Task objective -
Include in the output exactly the lines from the opening of the data through the line containing "You are a computer-use agent. Viewport: 1105px", and nothing more.

*** Extracted entries

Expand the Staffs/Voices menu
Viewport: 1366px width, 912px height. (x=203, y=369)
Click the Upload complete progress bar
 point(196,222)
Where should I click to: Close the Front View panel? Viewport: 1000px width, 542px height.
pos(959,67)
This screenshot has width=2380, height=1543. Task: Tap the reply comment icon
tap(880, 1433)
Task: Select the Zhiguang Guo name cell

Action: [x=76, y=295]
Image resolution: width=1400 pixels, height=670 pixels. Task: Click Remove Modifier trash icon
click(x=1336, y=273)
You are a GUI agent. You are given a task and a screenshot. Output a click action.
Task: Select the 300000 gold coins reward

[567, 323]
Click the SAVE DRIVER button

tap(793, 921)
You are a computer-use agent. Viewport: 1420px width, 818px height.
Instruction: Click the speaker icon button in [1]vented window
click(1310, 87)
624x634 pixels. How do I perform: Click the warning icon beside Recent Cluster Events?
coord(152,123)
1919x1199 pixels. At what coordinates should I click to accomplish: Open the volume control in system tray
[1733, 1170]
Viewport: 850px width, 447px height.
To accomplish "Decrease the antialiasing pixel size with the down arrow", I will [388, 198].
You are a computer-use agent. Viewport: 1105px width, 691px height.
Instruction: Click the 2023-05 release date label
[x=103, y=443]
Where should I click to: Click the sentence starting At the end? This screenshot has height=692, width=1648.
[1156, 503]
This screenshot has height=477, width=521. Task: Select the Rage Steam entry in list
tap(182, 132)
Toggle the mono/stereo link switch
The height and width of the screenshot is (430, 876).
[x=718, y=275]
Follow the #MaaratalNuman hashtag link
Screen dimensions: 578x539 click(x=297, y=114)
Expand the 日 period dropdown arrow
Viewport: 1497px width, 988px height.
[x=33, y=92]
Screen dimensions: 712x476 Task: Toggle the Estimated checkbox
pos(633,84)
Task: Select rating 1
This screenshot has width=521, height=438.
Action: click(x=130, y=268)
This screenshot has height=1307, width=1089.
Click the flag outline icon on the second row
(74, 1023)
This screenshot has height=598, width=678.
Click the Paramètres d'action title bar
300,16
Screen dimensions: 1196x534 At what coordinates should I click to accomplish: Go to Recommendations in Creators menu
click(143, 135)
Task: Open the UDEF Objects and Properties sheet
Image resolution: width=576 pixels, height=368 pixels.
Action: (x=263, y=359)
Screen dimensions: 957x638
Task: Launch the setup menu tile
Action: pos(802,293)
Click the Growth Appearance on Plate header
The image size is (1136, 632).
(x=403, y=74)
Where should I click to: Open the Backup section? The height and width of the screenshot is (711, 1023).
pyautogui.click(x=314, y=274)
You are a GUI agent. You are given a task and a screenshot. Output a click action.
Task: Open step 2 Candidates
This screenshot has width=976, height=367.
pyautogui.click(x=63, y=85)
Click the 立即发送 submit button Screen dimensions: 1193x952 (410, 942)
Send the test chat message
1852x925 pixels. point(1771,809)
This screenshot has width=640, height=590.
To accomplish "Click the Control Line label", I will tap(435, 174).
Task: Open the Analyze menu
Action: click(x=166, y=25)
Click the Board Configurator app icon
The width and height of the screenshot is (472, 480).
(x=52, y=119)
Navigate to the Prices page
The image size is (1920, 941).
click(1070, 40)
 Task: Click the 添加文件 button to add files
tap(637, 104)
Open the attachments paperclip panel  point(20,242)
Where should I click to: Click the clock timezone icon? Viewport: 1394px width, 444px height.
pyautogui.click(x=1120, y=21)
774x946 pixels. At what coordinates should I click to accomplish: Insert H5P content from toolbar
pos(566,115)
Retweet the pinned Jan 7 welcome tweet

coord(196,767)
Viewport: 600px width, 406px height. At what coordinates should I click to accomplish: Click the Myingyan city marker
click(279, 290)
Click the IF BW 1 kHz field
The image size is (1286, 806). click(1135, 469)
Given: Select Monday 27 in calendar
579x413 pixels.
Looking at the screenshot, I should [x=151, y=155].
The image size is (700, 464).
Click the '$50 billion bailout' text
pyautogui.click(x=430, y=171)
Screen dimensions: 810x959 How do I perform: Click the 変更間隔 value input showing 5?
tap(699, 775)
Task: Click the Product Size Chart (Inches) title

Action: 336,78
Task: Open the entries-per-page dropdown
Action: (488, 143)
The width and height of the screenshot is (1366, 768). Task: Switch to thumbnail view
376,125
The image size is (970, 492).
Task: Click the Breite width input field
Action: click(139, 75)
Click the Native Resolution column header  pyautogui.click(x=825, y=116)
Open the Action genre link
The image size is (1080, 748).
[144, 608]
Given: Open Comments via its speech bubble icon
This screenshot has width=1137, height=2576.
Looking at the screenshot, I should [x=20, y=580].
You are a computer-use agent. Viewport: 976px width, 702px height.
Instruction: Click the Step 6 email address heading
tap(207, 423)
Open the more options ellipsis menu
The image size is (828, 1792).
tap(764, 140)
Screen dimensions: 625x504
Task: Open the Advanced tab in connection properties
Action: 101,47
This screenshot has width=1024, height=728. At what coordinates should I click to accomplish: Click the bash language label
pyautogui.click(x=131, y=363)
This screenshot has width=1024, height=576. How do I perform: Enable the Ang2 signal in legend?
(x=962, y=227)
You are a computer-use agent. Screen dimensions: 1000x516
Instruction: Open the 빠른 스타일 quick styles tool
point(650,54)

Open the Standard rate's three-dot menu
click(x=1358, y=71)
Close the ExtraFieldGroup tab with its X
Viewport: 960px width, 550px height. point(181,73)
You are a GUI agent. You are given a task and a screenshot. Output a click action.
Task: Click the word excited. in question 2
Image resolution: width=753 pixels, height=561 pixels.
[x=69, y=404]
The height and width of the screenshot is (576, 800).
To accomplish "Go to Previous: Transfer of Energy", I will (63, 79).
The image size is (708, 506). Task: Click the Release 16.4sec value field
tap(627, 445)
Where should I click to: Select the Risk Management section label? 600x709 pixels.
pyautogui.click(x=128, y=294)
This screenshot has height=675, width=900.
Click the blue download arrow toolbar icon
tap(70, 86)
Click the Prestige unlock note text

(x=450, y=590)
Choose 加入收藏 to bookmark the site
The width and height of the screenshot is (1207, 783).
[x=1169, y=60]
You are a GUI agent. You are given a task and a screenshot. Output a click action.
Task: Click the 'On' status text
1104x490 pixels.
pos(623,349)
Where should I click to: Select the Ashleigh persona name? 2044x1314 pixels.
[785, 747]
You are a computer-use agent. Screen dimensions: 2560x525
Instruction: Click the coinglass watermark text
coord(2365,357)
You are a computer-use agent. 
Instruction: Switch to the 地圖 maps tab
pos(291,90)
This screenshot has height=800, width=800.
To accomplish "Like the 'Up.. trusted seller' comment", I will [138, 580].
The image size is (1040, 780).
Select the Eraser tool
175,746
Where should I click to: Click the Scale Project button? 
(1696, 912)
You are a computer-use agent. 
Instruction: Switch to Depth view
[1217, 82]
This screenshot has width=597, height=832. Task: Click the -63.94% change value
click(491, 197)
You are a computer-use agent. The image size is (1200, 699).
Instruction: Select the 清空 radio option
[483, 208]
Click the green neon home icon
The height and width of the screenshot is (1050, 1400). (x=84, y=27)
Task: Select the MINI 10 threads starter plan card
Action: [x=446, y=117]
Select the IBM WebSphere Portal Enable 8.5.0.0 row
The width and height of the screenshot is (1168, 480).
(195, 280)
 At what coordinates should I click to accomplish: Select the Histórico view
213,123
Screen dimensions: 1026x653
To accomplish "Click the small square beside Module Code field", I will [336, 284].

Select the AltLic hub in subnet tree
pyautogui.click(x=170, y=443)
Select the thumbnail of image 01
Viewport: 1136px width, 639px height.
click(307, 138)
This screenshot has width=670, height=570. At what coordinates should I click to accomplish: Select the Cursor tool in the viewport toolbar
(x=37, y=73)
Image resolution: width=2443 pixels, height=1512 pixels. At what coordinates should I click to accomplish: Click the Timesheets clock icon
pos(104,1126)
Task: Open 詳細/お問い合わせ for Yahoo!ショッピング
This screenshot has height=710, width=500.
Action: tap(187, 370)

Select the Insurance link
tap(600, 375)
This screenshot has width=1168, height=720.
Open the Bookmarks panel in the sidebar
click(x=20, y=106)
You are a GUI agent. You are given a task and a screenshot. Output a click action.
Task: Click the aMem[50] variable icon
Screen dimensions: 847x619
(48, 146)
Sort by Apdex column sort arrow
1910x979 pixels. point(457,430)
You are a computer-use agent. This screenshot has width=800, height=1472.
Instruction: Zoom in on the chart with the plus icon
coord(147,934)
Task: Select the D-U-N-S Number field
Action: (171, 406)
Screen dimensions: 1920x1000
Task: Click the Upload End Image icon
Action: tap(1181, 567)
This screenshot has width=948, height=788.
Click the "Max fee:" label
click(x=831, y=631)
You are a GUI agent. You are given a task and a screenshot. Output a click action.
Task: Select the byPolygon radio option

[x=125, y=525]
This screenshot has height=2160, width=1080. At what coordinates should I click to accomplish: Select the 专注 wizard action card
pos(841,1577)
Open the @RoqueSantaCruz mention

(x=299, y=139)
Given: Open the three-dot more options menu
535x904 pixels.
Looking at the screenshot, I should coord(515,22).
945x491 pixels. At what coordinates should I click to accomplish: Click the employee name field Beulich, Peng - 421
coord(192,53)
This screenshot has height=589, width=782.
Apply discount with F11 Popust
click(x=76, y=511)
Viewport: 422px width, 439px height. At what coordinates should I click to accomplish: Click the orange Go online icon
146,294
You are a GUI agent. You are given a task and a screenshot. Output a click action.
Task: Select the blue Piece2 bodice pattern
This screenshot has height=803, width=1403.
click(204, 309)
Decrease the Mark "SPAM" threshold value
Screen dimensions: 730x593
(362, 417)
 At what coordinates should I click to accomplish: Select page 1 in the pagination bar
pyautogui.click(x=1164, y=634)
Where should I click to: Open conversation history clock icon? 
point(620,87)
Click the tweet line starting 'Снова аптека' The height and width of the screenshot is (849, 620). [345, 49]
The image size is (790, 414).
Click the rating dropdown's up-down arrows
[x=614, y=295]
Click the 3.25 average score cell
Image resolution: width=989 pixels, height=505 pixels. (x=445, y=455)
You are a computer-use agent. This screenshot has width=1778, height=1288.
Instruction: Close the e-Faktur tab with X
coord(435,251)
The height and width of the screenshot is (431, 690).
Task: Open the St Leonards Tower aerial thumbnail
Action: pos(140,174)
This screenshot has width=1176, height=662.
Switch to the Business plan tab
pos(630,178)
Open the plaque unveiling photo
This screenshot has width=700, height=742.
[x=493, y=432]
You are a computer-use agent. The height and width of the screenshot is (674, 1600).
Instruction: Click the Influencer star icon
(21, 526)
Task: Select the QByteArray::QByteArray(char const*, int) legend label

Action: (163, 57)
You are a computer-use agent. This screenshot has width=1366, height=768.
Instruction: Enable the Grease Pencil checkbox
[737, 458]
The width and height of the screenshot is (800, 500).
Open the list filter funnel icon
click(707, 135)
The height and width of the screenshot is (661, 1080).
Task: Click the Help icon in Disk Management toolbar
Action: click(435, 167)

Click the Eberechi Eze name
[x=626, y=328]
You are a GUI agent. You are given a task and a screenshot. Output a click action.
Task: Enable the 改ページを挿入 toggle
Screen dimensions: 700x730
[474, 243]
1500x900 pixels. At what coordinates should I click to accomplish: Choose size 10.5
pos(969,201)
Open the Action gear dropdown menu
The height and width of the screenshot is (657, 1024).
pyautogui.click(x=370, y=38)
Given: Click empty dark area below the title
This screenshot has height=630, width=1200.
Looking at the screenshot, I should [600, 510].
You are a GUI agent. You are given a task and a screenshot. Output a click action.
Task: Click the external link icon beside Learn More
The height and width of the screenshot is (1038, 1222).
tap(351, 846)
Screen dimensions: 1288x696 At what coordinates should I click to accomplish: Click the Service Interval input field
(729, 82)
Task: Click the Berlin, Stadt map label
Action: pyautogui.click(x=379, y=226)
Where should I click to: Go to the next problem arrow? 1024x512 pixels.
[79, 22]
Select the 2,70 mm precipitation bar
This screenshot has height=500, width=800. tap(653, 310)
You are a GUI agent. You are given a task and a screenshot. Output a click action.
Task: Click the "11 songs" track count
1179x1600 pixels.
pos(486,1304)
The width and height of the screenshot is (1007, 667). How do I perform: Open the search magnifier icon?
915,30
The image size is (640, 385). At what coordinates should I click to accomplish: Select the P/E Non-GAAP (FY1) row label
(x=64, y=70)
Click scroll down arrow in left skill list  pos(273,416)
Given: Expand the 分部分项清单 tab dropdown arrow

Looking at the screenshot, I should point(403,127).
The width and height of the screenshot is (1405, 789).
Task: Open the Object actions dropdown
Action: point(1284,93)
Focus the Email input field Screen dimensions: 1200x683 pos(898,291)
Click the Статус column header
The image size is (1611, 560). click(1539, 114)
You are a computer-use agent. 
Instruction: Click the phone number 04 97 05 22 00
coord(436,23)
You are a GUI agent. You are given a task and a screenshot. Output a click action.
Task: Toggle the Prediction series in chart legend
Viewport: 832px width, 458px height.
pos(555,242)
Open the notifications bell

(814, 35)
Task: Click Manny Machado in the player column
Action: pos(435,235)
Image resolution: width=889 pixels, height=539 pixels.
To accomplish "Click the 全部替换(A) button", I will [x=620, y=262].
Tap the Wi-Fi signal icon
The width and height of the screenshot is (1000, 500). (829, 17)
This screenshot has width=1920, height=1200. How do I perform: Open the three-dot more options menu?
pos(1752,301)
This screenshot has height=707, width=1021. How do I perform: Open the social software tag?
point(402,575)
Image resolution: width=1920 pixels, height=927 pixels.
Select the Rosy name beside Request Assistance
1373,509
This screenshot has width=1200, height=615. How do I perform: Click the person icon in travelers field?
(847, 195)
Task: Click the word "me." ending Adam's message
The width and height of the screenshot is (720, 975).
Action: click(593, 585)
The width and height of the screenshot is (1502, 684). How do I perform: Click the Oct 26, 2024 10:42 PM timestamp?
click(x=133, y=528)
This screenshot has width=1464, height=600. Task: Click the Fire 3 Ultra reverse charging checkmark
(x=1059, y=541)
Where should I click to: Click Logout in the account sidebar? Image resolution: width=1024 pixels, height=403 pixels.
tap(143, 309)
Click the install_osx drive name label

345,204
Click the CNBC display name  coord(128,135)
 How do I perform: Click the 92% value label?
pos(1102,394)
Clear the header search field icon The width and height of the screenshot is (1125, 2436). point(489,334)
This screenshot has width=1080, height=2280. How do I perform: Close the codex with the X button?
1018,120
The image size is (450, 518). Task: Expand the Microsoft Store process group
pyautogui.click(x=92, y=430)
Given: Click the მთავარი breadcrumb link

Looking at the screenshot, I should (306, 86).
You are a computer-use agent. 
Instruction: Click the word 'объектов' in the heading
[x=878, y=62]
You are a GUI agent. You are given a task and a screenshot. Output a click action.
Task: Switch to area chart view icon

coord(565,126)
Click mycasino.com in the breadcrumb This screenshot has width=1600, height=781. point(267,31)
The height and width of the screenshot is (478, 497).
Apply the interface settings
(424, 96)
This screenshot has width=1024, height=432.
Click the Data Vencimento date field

******

Solution to this problem -
Expand the Staffs/Voices menu
Viewport: 1366px width, 912px height. (x=203, y=369)
Click the Upload complete progress bar
 point(196,222)
Where should I click to: Close the Front View panel? Viewport: 1000px width, 542px height.
pos(959,67)
This screenshot has width=2380, height=1543. Task: Tap the reply comment icon
tap(880, 1433)
Task: Select the Zhiguang Guo name cell

Action: [x=76, y=295]
Image resolution: width=1400 pixels, height=670 pixels. Task: Click Remove Modifier trash icon
click(x=1336, y=273)
You are a GUI agent. You are given a task and a screenshot. Output a click action.
Task: Select the 300000 gold coins reward

[567, 323]
Click the SAVE DRIVER button

tap(793, 921)
You are a computer-use agent. Viewport: 1420px width, 818px height.
Instruction: Click the speaker icon button in [1]vented window
click(1310, 87)
624x634 pixels. How do I perform: Click the warning icon beside Recent Cluster Events?
coord(152,123)
1919x1199 pixels. At what coordinates should I click to accomplish: Open the volume control in system tray
[1733, 1170]
Viewport: 850px width, 447px height.
To accomplish "Decrease the antialiasing pixel size with the down arrow", I will [388, 198].
You are a computer-use agent. Viewport: 1105px width, 691px height.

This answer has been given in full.